» TEXT EXTRACT
Tuesday, February 27, 2007

Viva Roger


21 Feb 2007, Media City, Dubai. The concert was going to start at 8:30 pm, but we were there from 4:30 pm to take the front lines of the standing area. Everybody spoke Persian there, in that time of the day, no other nationality intended so soon for the concert, but for the Persians it was very different. I had heard that some of them were there since 10 am that morning, just wishing to be in the front line. It was probably the only opportunity for Iranian fans to see Roger, because that was his last world tour, and for many of us, it was the first time attending a rock concert or even going abroad, so it seemed natural to be so greedy about the standing situation.


There were two entrances to the venue and since we had ITN tickets the security guided us to the western entrance. The arena was a fenced area with a thick green canvas, so the only thing we need to do was following the fence across the southern street, where we passed the VIP entrance section to find the other box and there was it in the west. I gave my confirmation email print and got our 3 tickets, and the first thing to do was to kiss them firmly!




The security took our tickets and let us in, we thought that we entered the arena directly and rushed in but there were one more level to it. There were another line there beside a long bar table with phillipinas behind it, normally you can see them everywhere in Dubai, serving beverages and sandwiches. They were also selling t-shirts and hats of the tour, in a very poor quality, each for 100 Dirhams (1 dirham = 0.22 euro at the time), and I didn't want to pay it through the nose, so we just sat down chatting with some other Persians who were quite the same age and older than us, in contrast with the eastern entrance which were full of young and teenage Persian girls and boys.


The first surprise and the first lesson was that, as our tour guide in hotel had warned us about not taking any kind of camera to the venue, we left everything in hotel, but some people there had their cameras with themselves, it seemed the security wasn't very tough about the rules. And that was the lesson I had learned in the military service before but had forgotten it: Take the risk god damn it and don't obey everything you're told! Most of the time no bad things happen. So we should pass the time drinking, chatting, reclining on the ground...



It was about 5:30 pm that suddenly we heard the sound of a guitar from the inside, and that was enough for the crowd to shout and scream their passion. They were equalizing the instruments, and unexpectedly, the Dm chords of Another Brick In The Wall started and God, he was Roger singing: "We don't need no education..." everybody jumped like a spark cheering and whistling I started to scream too. We were hearing Roger live, and then the intro of Shine On you Crazy Diamond started to play, and that was when I couldn't keep myself up anymore and started to explode my dizzy happiness into tears. Mani said, shame on you, it's bad! don't cry! and I stopped pouring out my feelings, what we all have learned to do professionally in Iran: to keep our feelings deep inside.


Around 6:00 pm they gave us our bracelets, in a silly way. They asked everybody in the line to come to another table to take the bracelets, so suddenly there were no lines, so if you had come sooner, you weren't the first entering the arena, everything got disordered and everybody tried to get back in his own place in the line, but it was impossible.

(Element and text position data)
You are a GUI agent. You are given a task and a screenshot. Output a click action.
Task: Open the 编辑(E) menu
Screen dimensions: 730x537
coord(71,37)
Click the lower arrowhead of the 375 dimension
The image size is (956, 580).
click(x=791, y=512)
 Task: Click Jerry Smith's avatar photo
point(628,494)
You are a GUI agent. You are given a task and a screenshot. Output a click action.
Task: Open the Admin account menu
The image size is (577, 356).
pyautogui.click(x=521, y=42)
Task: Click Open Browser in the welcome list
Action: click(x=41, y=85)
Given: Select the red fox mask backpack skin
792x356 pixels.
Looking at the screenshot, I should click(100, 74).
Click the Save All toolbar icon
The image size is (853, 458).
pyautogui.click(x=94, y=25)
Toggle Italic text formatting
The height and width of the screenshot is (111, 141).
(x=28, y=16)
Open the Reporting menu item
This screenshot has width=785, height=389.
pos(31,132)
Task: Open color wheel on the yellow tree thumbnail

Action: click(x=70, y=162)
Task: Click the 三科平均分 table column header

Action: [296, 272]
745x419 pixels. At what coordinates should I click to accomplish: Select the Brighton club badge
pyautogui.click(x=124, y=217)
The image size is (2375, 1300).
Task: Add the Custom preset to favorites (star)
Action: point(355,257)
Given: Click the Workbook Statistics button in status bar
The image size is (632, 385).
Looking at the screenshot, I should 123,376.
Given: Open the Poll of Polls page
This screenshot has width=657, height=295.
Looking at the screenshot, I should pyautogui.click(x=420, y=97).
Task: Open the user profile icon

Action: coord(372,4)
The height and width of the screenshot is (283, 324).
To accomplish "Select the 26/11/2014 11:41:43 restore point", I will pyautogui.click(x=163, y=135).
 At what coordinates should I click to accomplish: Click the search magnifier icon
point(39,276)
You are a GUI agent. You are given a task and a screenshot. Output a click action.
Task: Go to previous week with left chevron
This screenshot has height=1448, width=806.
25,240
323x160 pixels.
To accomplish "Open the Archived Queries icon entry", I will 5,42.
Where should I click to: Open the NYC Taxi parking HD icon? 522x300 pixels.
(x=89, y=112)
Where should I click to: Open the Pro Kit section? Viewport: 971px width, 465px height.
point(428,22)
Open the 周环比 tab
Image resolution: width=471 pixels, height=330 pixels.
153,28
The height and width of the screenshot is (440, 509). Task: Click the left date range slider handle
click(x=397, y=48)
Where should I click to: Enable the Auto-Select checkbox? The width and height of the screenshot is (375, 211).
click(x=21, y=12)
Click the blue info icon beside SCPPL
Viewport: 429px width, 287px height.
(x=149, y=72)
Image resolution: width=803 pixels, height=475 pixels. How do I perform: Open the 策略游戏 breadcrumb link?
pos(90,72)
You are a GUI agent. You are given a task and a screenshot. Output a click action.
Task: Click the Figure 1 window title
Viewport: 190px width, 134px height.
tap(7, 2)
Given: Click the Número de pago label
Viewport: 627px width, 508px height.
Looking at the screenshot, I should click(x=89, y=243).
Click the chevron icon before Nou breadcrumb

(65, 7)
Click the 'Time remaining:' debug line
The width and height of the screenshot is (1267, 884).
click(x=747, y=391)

» SET TASK 1
Transcribe the Dubai concert post from "It was about" up to and including "feelings deep inside.".
» SET TASK 2
Answer these questions from the Dubai concert post:
(a) At what time was the concert scheduled to start?
(b) What was the price of each tour t-shirt or hat?
(c) At about what time were the bracelets handed out?
» SET TASK 3
Resume the Dubai concert post, picking up right after its final sentence.

» RESPONSE 1
It was about 5:30 pm that suddenly we heard the sound of a guitar from the inside, and that was enough for the crowd to shout and scream their passion. They were equalizing the instruments, and unexpectedly, the Dm chords of Another Brick In The Wall started and God, he was Roger singing: "We don't need no education..." everybody jumped like a spark cheering and whistling I started to scream too. We were hearing Roger live, and then the intro of Shine On you Crazy Diamond started to play, and that was when I couldn't keep myself up anymore and started to explode my dizzy happiness into tears. Mani said, shame on you, it's bad! don't cry! and I stopped pouring out my feelings, what we all have learned to do professionally in Iran: to keep our feelings deep inside.

» RESPONSE 2
(a) 8:30 pm
(b) 100 Dirhams
(c) Around 6:00 pm

» RESPONSE 3
10 minutes later they opened the way to the arena, there we were! A not very big steep ground, with VIP seats in the highest place in the south and we were rushing down towards the stage in the north. We could take a good place to stand. Right in the middle of the stage about ten meters far from it.


So we should pass another 2 hours waiting there. First we sat on the ground but as people entered the arena, the crowd pressure increased so we had to stand up to not to get squeezed by them. And that was when I started to communicate directly in English with people around coming form everywhere, Lebannon, Portugal, Belgium, Canada, Malaysia, Brazil,... gathering there for one thing. Bruno was a young Portuguese software engineer coming there with his friends, we had a great time, and I'll never forget the way he was speaking about unpleasant political situation, drunk, happy, easy, he spit in my face as he spoke and how he was astonished when we told him that we have two armies in Iran!

People were very good and kind to each other, everybody was joking and having fun and enjoying their time, even Persians that rarely you can see them being so kind to each other inside Iran, now they were really supporting each other. Some kind of unity and friendship that I had never seen before. People who had one single intention at the time, one single common reason to be there.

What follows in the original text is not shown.